В своей работе, опубликованной в Journal Of Integrative Plant Biology (IF = 11.4), сотрудники лаборатории маркерной и геномной селекции ВНИИСБ (заведующий лабораторией - Киров И.В.), лаборатории системной геномики и мобиломики растений МФТИ (Физтех) (заведующий лабораторией - Киров И.В.), Курчатовского геномного центра - ВНИИСБ (руководитель - Дивашук М.Г.), а также лаборатории индуцированного рекомбиногенеза (ВНИИСБ, заведующий лабораторией - Комахин Р.А.) разработали новый метод для целевого секвенирования инсерций транспозонов в геноме растений, CANS, и соответствующую биоинформатическую программу, NanoCasTE. Алгоритм NanoCasTE нацелен на поиск химерных ридов нанопорового секвенирования, которые содержат как инсерцию транспозона, так и часть референсного генома. Для этого сначала все риды сравниваются (картируются) с референсным геномом. Химерные риды не полностью картируются на геном и это их выдаёт. А затем, учитывая знание о положении известных транспозонов в геноме и специальные биоинформатические фильтры, которые повышают точность анализа, происходит определение сайтов нереференсных инсерций (это такие инсерции, которые есть в изучаемом растении, но их нет в референсном геноме).
Учёные доказали эффективность работы нашего подхода для поиска инсерций не только транспозонов, но и Т-ДНК в ГМО растениях. При этом место инсерции в геноме мбыло детектировано уже после нескольких частей от начала секвенирования.

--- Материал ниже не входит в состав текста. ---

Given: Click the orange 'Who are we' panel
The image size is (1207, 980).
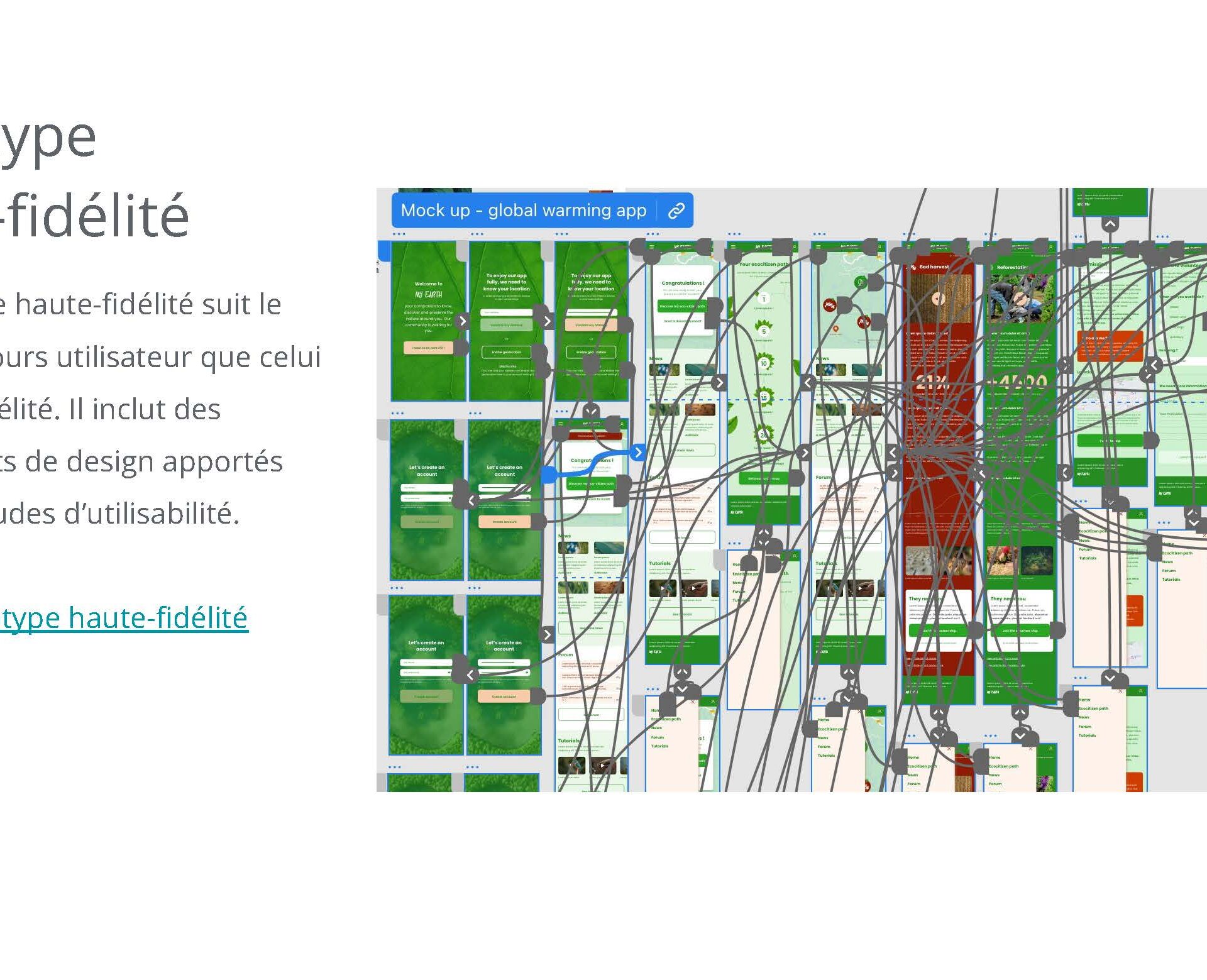Looking at the screenshot, I should [1110, 346].
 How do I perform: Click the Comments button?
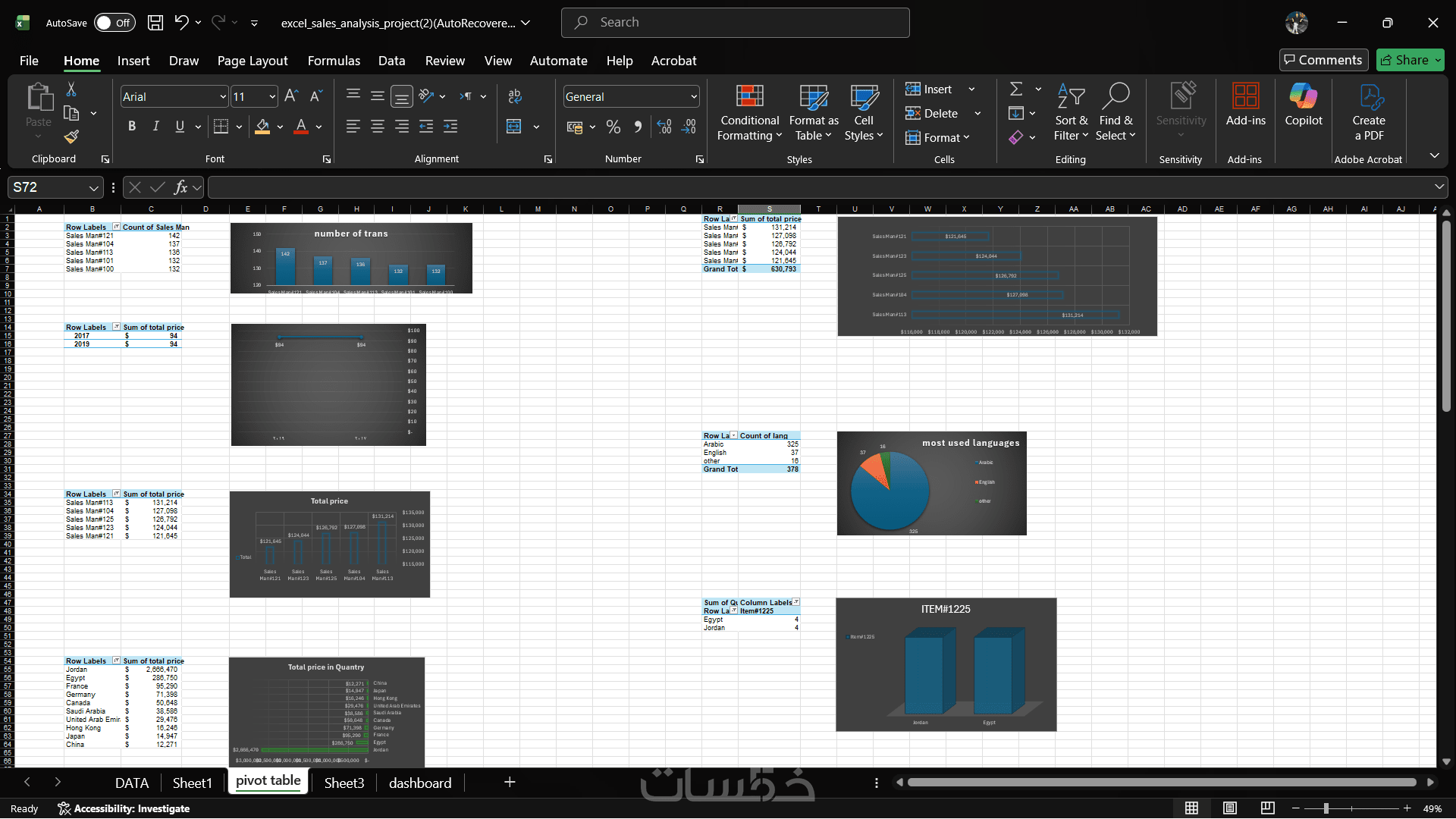point(1323,60)
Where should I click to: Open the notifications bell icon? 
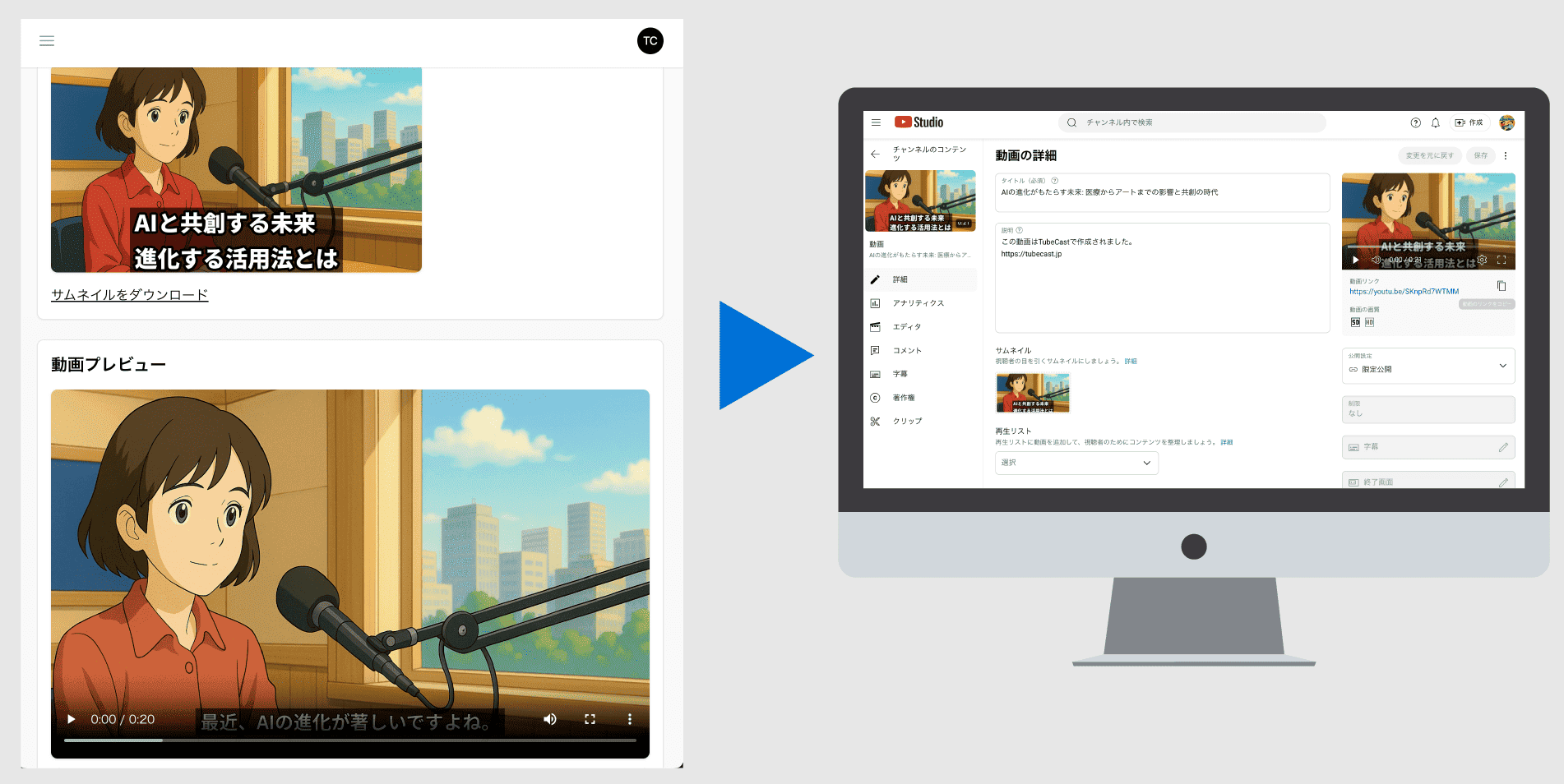[x=1435, y=122]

Благодаря высокой чувствительности метода, учёные смогли детектировать как генетически унаследованные, так соматические (возникают в отдельных клетках дифференцированных тканей, например, в листе) инсерции транспозонов. Это позволило впервые оценить распределение инсерций в геноме практически без влияния естественного отбора. Результаты показали, что некоторые мобильные элементы "выбирают" место инсерции в геноме неслучайно. Продемонстрировали это, используя стрессовые условия для активации мобильных элементов, а также мутантные линии Arabidopsis thaliana с нарушенным метилированием ДНК. В результате интегрирования разных геномных, эпигеномных и транскрипционных (RNAseq) данных, было доказано, что метилирование и экспрессия оказывают существенное влияние на вероятность инсерции в данный локус генома. Полученные сведения - это ещё одно прямое подтверждение неслучайности возникновения мутаций в геноме.
Разработанные инструменты позволят в дальнейшем легче отслеживать перемещение и активность транспозонов растений, а значит лучше понять мутагенную активность транспозонов. Это, в свою очередь, послужит фундаментом для искусственного использования мутагенного потенциала транспозонов в создании новых перспективных форм сельскохозяйственных растений.
Работа была выполнена при финансовой поддержки гранта Российского Научного Фонда (20-74-10055) и гранта Курчатовского геномного центра - ВНИИСБ (№075-15-2019-1667).